Begin TEXT TO READ

Then they were put on trial and represented by lawyers who don’t speak English. Their translator was a friend of a friend of the prosecutor.
They were put on trial, accused with using their visas for purposes other than what they had marked on their travel documents and having incomplete paperwork. Hardly grounds for setting off an international incident, but the bewildered students found themselves in front of a judge, facing the possibility of imprisonment. It became clear to the group that their detainment was about something bigger than mere visa violations:
The only way the group could go home was when a judge decided their fate hinged on four choices: he could issue them a warning, a fine, deport them or at worst, jail them.
"It became very clear that this wasn't just about us, that there was a bigger argument being made here," Randazzo said. "We told the truth. We kept it simple. There was a bigger picture that we weren't aware of and didn't understand."
The group's saving grace came from renowned Russian scientist Evgeny Velikhov, founder of a sister program in Russia that partners with the California Association of Student Councils, who flew from Moscow to St. Petersburg to testify on the group's behalf. They were ultimately fined $100 each for improper documentation.
What the heck happened? Why was this group singled out and prosecuted? Nobody really seems to know.
The students actually had another week of scheduled meetings, but it was decided they were better off just getting the heck out of Russia immediately. They arrived back in San Francisco on Tuesday.

End TEXT TO READ

→ **DIRECTIONS**:
1: Using the article about the students' trial in Russia, answer each question on its own line.
(a) What two things were the students accused of?
(b) Who flew from Moscow to St. Petersburg to testify for the group?
(c) How much was each student fined?
2: Translate this sentence from the article about the students' trial into Spanish: "They were ultimately fined $100 each for improper documentation."

Begin DATA EXTRACT

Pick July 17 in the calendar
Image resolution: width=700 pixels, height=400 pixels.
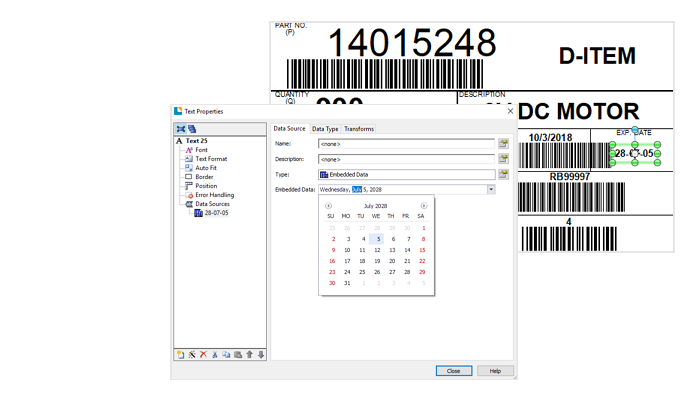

End DATA EXTRACT

→ **RESPONSES**:
1:
(a) Using their visas for purposes other than what they had marked on their travel documents, and having incomplete paperwork.
(b) Evgeny Velikhov.
(c) $100.

2: Al final, a cada uno se le impuso una multa de 100 dólares por documentación incorrecta.